Zwischen der zweiten und der dritten Brücke über die mäandernde Selke passiere ich eine Schutzhütte, hinter der 4. ten Brücke passiere ich die Thalmühle. Danach wird der Weg zu Straße. Etwa 130 Meter hinter der 5. ten Brücke ab der Selkemühle verlasse ich die Straße nach rechts in einen unbefestigten Weg (Ausschilderung Burg Falkenstein 1,0 km, Markierung Andreaskreuz). Nach 50 Metern mündet er in einen anderen Weg, der gerade eine Kurve macht, so dass ich im geradeaus folgen kann. Er führt am Hang relativ steil aufwärts zur Burg Falkenstein.
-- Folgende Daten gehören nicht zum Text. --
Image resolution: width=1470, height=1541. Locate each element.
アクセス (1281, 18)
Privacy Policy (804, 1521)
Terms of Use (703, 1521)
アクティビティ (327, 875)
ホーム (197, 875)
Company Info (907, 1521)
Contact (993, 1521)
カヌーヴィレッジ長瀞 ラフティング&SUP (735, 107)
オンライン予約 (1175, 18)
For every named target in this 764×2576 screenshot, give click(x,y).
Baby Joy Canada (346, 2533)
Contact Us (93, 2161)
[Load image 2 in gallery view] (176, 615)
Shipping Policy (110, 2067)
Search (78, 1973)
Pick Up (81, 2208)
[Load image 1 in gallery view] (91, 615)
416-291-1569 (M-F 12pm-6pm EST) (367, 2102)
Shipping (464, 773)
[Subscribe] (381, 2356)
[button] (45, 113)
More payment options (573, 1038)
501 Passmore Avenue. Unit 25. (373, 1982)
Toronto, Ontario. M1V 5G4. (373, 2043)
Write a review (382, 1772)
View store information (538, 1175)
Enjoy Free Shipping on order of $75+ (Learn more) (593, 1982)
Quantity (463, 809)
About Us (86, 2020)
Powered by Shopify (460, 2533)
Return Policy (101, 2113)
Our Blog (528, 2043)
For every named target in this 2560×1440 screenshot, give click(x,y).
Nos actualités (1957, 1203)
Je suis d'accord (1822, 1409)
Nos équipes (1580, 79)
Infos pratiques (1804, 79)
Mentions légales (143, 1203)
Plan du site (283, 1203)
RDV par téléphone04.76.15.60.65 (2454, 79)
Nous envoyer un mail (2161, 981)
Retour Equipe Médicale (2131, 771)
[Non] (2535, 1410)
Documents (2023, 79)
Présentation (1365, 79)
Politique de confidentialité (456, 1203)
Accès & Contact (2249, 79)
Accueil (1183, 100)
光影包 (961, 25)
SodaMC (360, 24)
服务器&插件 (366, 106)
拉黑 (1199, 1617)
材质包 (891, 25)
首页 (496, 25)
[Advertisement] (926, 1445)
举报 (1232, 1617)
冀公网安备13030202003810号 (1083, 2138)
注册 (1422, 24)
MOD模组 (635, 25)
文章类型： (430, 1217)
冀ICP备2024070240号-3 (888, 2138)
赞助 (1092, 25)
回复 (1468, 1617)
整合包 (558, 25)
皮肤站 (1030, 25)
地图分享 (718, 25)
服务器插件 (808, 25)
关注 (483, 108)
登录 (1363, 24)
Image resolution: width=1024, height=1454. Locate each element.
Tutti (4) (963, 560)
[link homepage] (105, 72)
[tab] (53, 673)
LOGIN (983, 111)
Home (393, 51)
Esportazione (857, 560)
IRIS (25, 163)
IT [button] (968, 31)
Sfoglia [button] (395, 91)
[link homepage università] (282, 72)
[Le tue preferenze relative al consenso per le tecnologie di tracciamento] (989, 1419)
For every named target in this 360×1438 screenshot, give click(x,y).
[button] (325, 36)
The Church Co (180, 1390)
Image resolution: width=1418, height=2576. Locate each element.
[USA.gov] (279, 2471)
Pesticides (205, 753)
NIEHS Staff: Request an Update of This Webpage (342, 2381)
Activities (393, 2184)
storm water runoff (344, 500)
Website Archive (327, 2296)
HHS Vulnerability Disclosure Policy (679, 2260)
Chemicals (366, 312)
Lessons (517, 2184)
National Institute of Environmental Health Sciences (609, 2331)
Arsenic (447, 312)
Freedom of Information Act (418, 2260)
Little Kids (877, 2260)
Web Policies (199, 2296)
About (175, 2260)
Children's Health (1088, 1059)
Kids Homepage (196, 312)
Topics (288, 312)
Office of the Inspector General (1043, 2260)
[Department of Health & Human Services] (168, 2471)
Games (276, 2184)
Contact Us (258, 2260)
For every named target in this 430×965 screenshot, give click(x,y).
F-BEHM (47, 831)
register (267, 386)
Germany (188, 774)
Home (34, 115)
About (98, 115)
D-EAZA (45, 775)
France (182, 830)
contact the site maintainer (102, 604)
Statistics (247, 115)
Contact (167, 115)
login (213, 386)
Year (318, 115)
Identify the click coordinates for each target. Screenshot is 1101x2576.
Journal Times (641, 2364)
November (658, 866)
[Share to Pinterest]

2012/Juli/27_0002.jpgDie Burg Falkenstein, rechts der Gedenkstein für den Verfasser des Sachsenspiegels Eike von Repgow

Nachdem ich nach den letzten Stufen der Zufahrt zur Burg erreicht habe wende ich mich nach links und folge dem breiten, kurz abwärts führenden, Weg (Ausschilderung Gartenhaus 1,8 km). Nach etwa 150 Metern verlasse ich diesen breiten Weg nach rechts (Ausschilderung Gartenhaus) in schmaleren Weg, der etwa in gleicher Höhe am Hang entlang führt. Nach dem Passieren von zwei kleinen Teichen steigt der Weg dann an und mündet dann auf den Zufahrtsweg zur Burg Falkenstein. Ihm folge ich nach rechts (Ausschilderung Gartenhaus 0,7 km). Nach etwa 400 Metern erreiche ich auf der Höhe eine große Wegekreuzung. Hier folge ich dem breiten Weg nach rechts (Ausschilderung Selkemühle, Markierung Andreaskreuz). Er führt als Kammweg in allgemein westlicher Richtung. An der nächsten Kreuzung, bei einem Rasttisch mit Bänken und Schutzdach trenne ich mich vom E 11, der nach links abbiegt. Ich gehe auf dem breiten Kammweg geradeaus weiter (Ausschilderung Selkemühle 8 km, Markierung grüner Querstrich). Ich überquere einen 5 armigen Wegestern mit Schutzhütte geradeaus und folge dem Kammweg weiter in leichtem Auf und Ab. Bei einer Weggabelung ist dann die Selkemühle mit 6,0 km nach rechts ausgeschildert. Ich jedoch gehe geradeaus weiter. Nach etwa 30 Metern mündet ein Weg von links ein. Hier ist dann Wihelmshof mit 3,3 km ausgeschildert. Auch der grüne Querstrich ist nun wieder sichtbar. Kurz danach passiere ich eine Schutzhütte. An der nächsten Weggabelung halte ich mich rechts, also geradeaus (Ausschilderung Wihelmshof, 3,0 km, Markierung grüner Querstrich), es geht weiter auf dem Kammweg, später wird ein kleines Haus passiert.

2012/Juli/27_0003.jpgAuf dem breiten Kammweg im Rauhholz

Am Ende einer Lichtung zur Rechten gabelt sich der Weg, ich halte mich rechts (Ausschilderung Burg Anhalt 2,4 km, Markierung grüner Querstrich) auf dem breiteren der beiten Wege. Nach dem Passieren des Fosthauses Wihelmshof gabelt sich der Weg erneut. Hier halte ich mich wieder rechts (Ausschilderung Burg Anhalt 2,0 km, Markierung grüner Querstrich) und folge dem abwärts führenden breiten Waldweg. Zu Beginn einer Lichtung zur Linken gibt es wieder sowas Ähnliches wie eine Gabelung. Hier gehe ich geradeaus weiter (Ausschilderung Burg Anhalt 1,6 km), so dass die Lichtung zur Linken bleibt. An der nächsten Gabelung (mit Bänken) halte ich mich links (Ausschilderung Burg Anhalt 0,7 km, Markierung grüner Querstrich).
Die nächste Gabelung  ist unterhalb der Burgruine Anhalt. Hier halte ich mich links (Ausschilderung Selkemühle 1,3 km) und folge dem breiten Hangpfad abwärts. 

2012/Juli/27_0004.jpgDe Selke bei der Selkemühle

Schließlich mündet er auf einen breiten Querweg, dem ich nach rechts die guten 100 Meter über die Selke zum Parkplatz folge.